The TRIPS provisions
Within the framework of these agreements, clauses going beyond the minimum standard of intellectual property of the WTO, (named TRIPS) are negotiated. These clauses menace access to drugs for poorer populations.
Problems caused by TRIPS provisions
The bilateral agreement negotiated with India is emblematic. Negotiated in secret under the auspices of the European Free Trade Association (EFTA), which includes Switzerland, Norway, Iceland and Liechtenstein, this agreement aims to reinforce intellectual property, such as the extension of the duration of the validity of the patents, the exclusivity of experimental data used for the approval of drugs, or the protection of the investments of multinationals in this country.
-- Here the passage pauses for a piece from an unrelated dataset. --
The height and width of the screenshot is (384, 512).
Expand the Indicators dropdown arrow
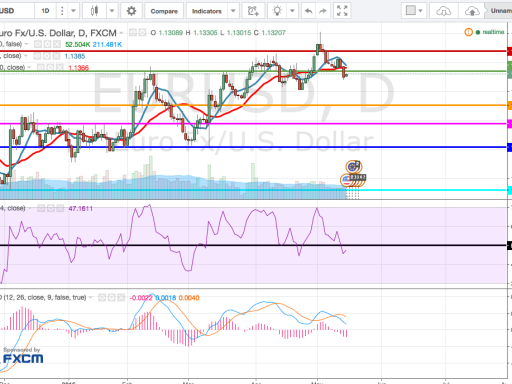233,11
The exclusivity of experimental data would enable pharmaceuticals multinationals to systematically forbid the Indian regulatory authorities to use the data generated by their clinical trials to authorise an equivalent generic product. This would apply for at least five years after the launch of their product (in Switzerland, for example, this period is fixed at ten years). While the production of generic medicines is not generally allowed during the period of validity of the patent, this new provision would further delay the sale of cheaper drugs.
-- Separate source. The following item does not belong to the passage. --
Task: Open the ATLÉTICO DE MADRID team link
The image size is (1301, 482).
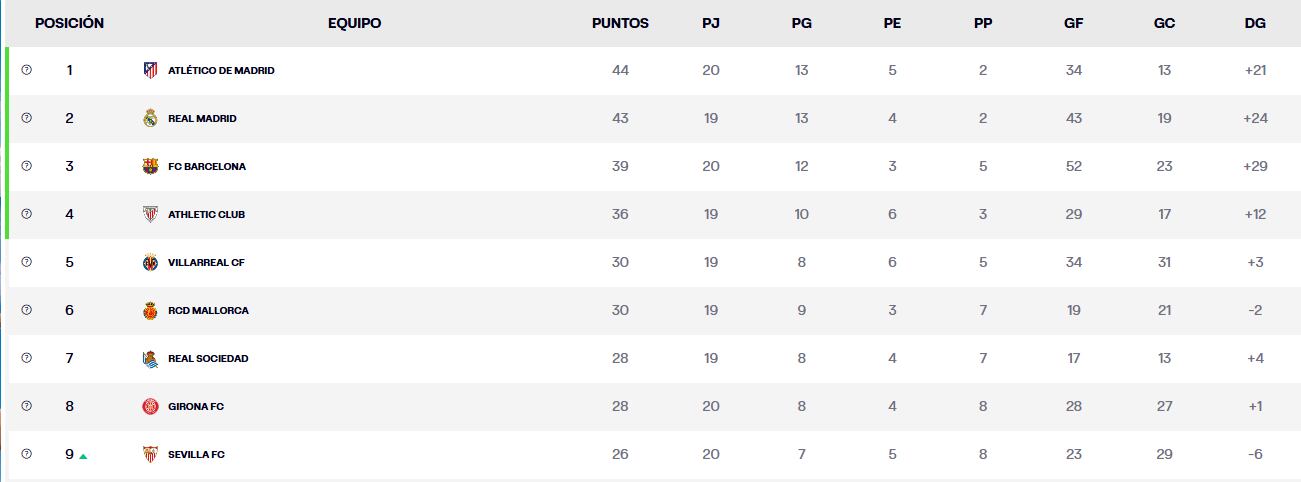Action: [221, 71]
A similar negotiation is taking place with Indonesia, with the same kinds of requirements expressed by Switzerland. Swiss and Norwegian NGOs, led by Public Eye have shared their concerns with the Minister for the Economy Johann Schneider-Ammann in an open letter that requests Switzerland not to negotiate provisions that go beyond the TRIPS agreement of the World Trade Organisation.
Lastly, the reticence of rich countries, including Switzerland, to grant Least Developed Countries (LDCs) a permanent exemption without conditions from the application of the intellectual property regulations of the WTO – whereas it recognises the special status of these countries – is another example of a TRIPS+ provision.